Figure 3 shows that the ZTD calculated with the GZTD-P model is larger than that at most radiosonde stations, and is smaller than that at the radiosonde stations over China. The GPT3 model has a clear negative bias in the Pacific Ocean, Antarctica, Oceania, southern Asia, and northern South America, indicating that the ZTD calculated with the GPT3 model in these areas is less than that at the radiosonde stations. Positive biases are seen in the Americas, central South America, and northern Asia, indicating that the ZTD values of the layered vertical interpolation calculated with the GPT3 model are greater than the ZTD values at the radiosonde stations in these areas. Both the GZTD-P model and the GPT3 model show obvious negative bias values in the China region, which could be attributed to the region's complex and changing climate and terrain. The GPT3 model exhibits small RMS values in North America, South America, Europe, Antarctica, and Oceania, but large RMS values in Asia, particularly China, which exhibits the greatest RMS error. Nonetheless, the GPT3 model continues to perform admirably around the world.

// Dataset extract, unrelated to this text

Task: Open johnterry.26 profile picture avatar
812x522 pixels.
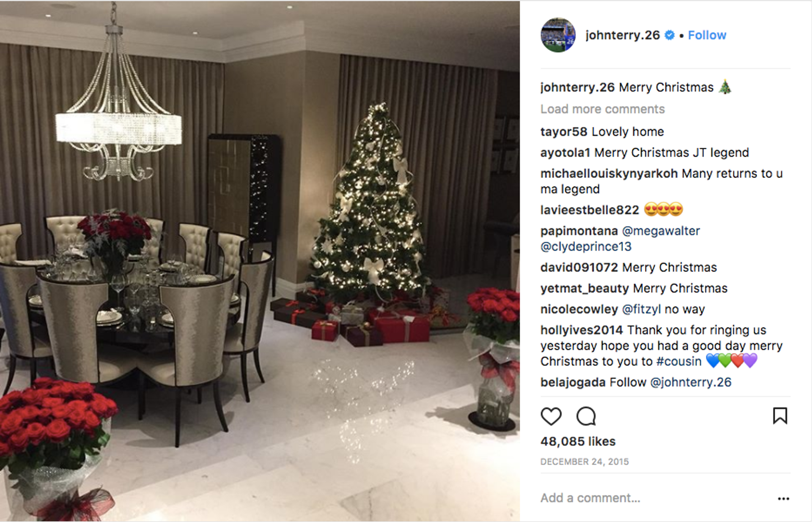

The GZTD-P model has small RMS values all over the world, particularly in North America, South America, Europe, and Oceania, indicating better accuracy. The GZTD-P model outperforms the GPT3 model in the Arctic Ocean, the western part of the Atlantic Ocean, the Pacific Ocean, and the northern part of Asia. The GPT3 model performs worse, which could be attributed to the complicated climate. The vertical change is also more complicated, and the GPT3 model struggles to detect the ZTD change accurately. Furthermore, because the piecewise function model can better simulate the vertical variation characteristics of tropospheric delays in different height intervals, a certain improvement of GZTD-P model is shown for the areas of China with large terrain fluctuations.

Because the zenith tropospheric delay is much related to heights, we divided the troposphere into nine height intervals to further analyze the accuracy changes of models at different heights. Elevations greater than 32 km are separately combined into one height interval. Figure 4 depicts the results of the errors of the GPT3 and the GZTD-P models in different height intervals in the ZTD vertical interpolation at radiosonde stations.

Fig. 4
figure 4

The errors of the GZTD-P and GPT3 models in ZTD layered vertical interpolation in each height interval

As seen in Fig. 4, the GPT3 model exhibits obvious negative bias in each height interval in the layered ZTD vertical interpolation at radiosonde stations, with the maximum negative bias in the height interval from 4 to 8 km, which is close to − 2.5 cm. The ZTD of the layered vertical interpolation at the radiosonde stations calculated with the GPT3 model is smaller than the ZTD at the radiosonde stations. The GZTD-P model has a slight negative bias in the height interval from 0 to 4 km and a positive bias in the other height intervals. The ZTD of the layered vertical interpolation at the radiosonde stations calculated with the GZTD-P model is larger than the ZTD at the radiosonde stations. Nonetheless, in most of the height intervals the GZTD-P model has a small absolute bias compared to the GPT3 model. Both the GPT3 and the GZTD-P models have the largest RMS values in the range from 4 to 8 km. This could be because ZWD (Zenith Wet Delay) is unstable at the elevations less than 10 km, and the value of ZWD gradually tends to 0 at the elevations greater than 10 km, allowing ZWD's effect to be ignored. ZTD is primarily affected by ZHD, which helps reduce RMS values in the elevations greater than 10 km. In the height above 4 km, both RMS values of the GPT3 model and the GZTD-P model gradually decreased with increasing elevation. Compared to the GPT3 model, the GZTD-P model shows little improvement in ZTD vertical interpolation accuracy in the 0–8 km range. In the elevations greater than 8 km, the GZTD-P model significantly outperforms the GPT3 model in ZTD vertical correction, indicating that the GZTD-P model performs better in ZTD vertical correction in high elevation region.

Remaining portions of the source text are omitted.